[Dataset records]
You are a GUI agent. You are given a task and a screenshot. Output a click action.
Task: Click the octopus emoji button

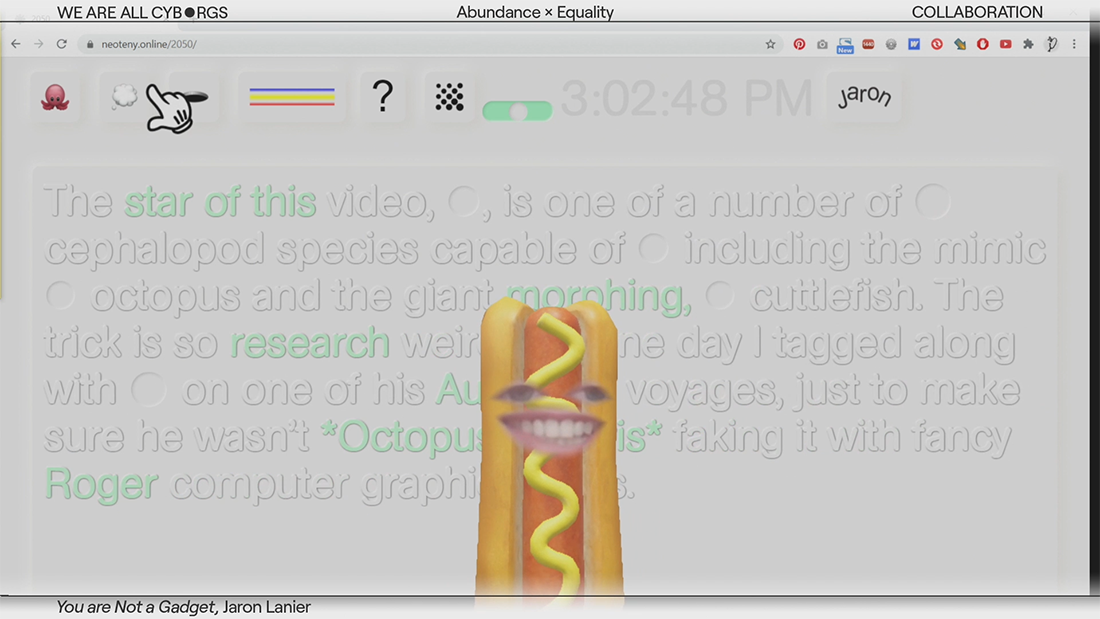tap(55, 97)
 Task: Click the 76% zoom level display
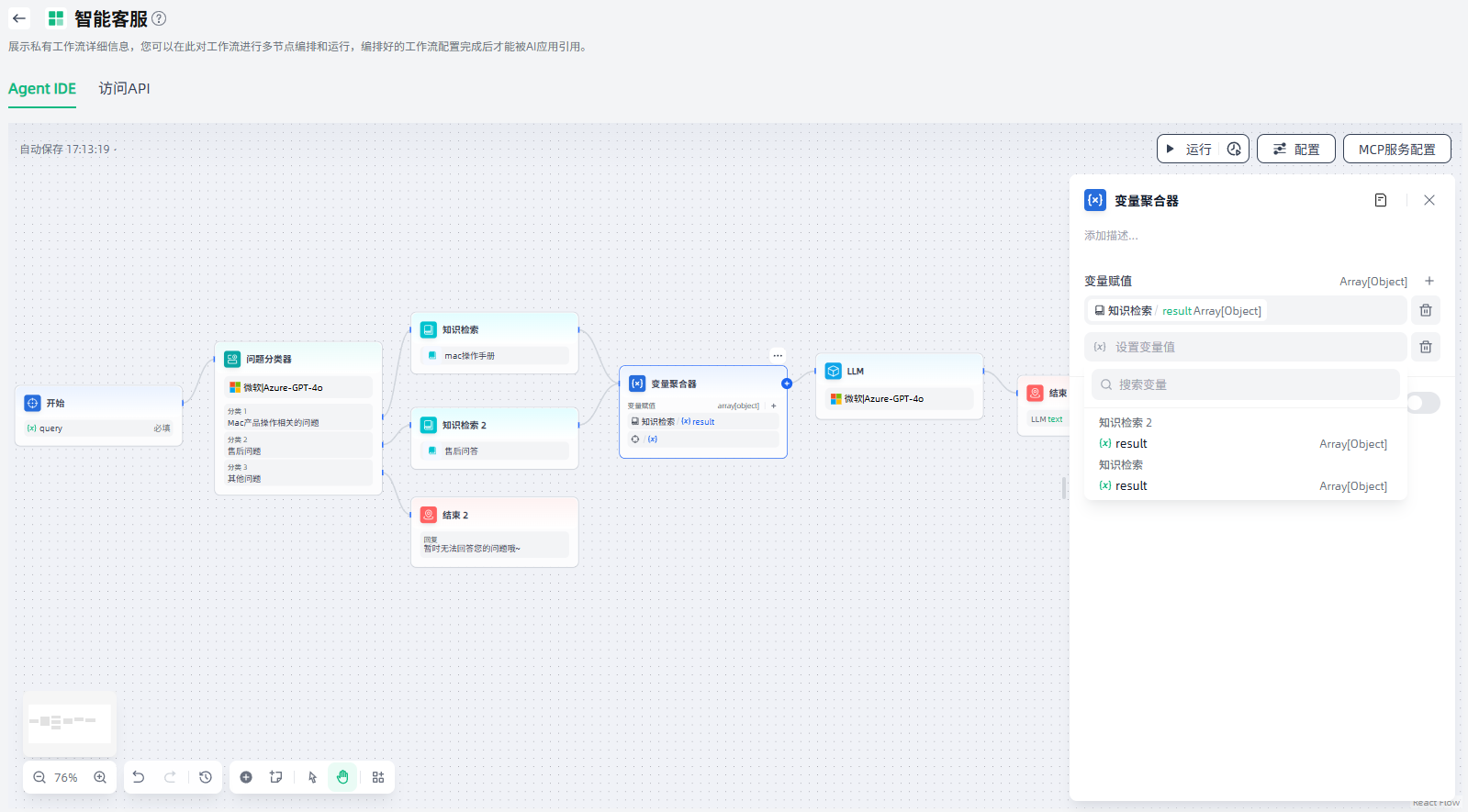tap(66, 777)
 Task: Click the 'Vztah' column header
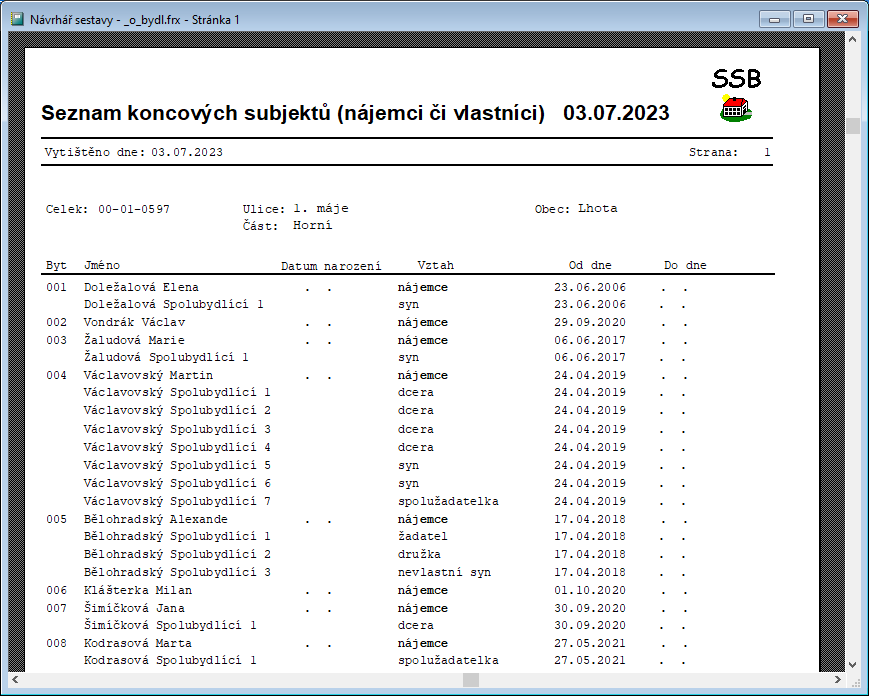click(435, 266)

---

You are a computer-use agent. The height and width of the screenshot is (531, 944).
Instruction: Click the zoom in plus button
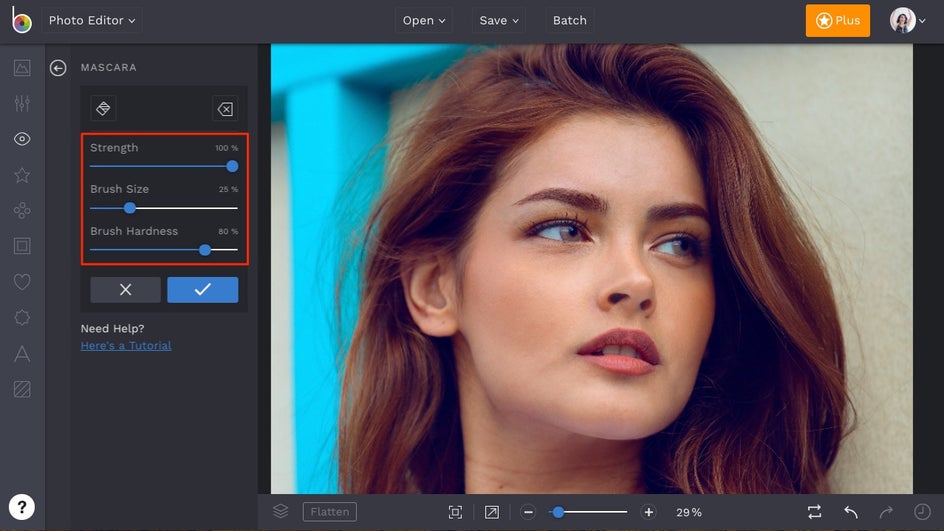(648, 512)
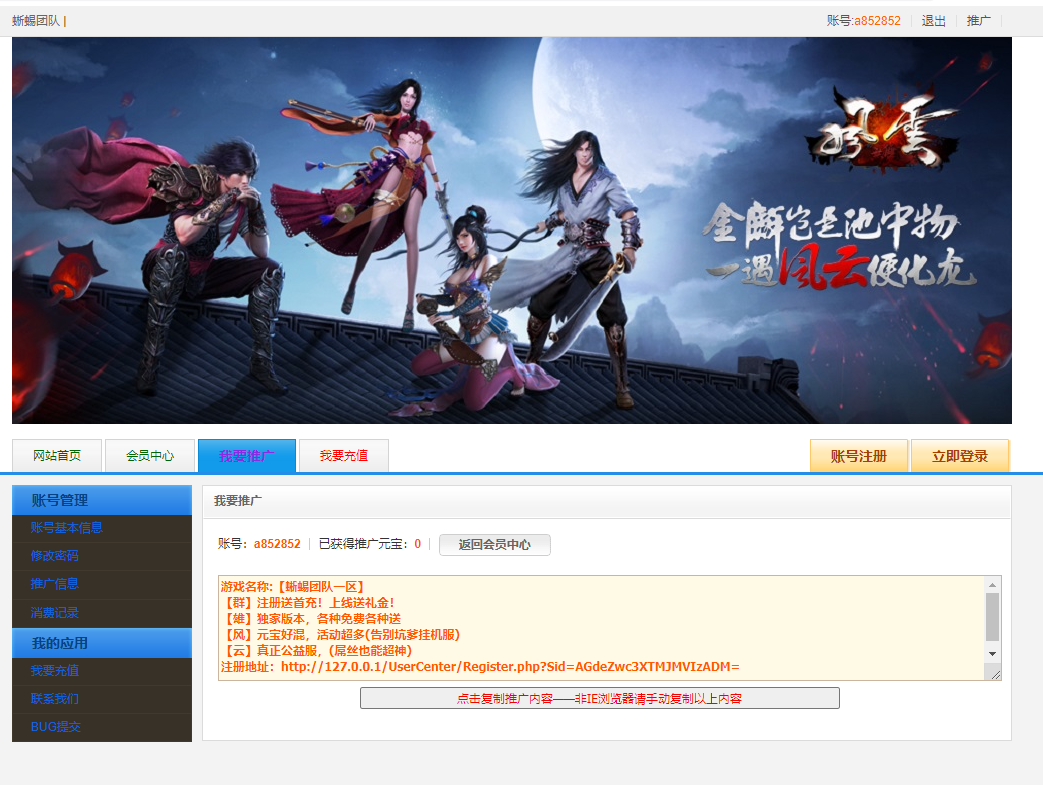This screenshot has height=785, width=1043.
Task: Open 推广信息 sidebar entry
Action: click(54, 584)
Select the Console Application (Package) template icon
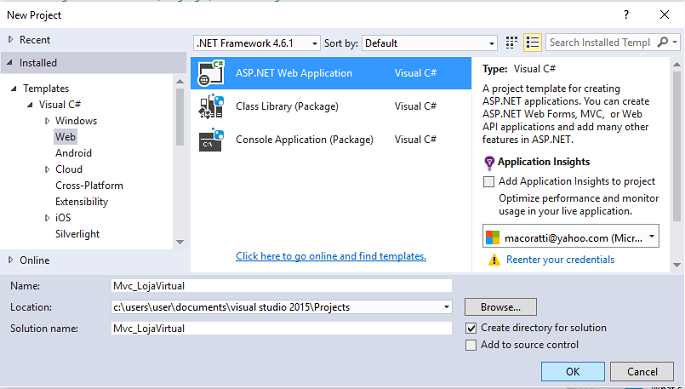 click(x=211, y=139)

→ **What the task requires**
One number only, please: the count of lines in the data that hold the word "agent".

→ **Solution to this problem**
2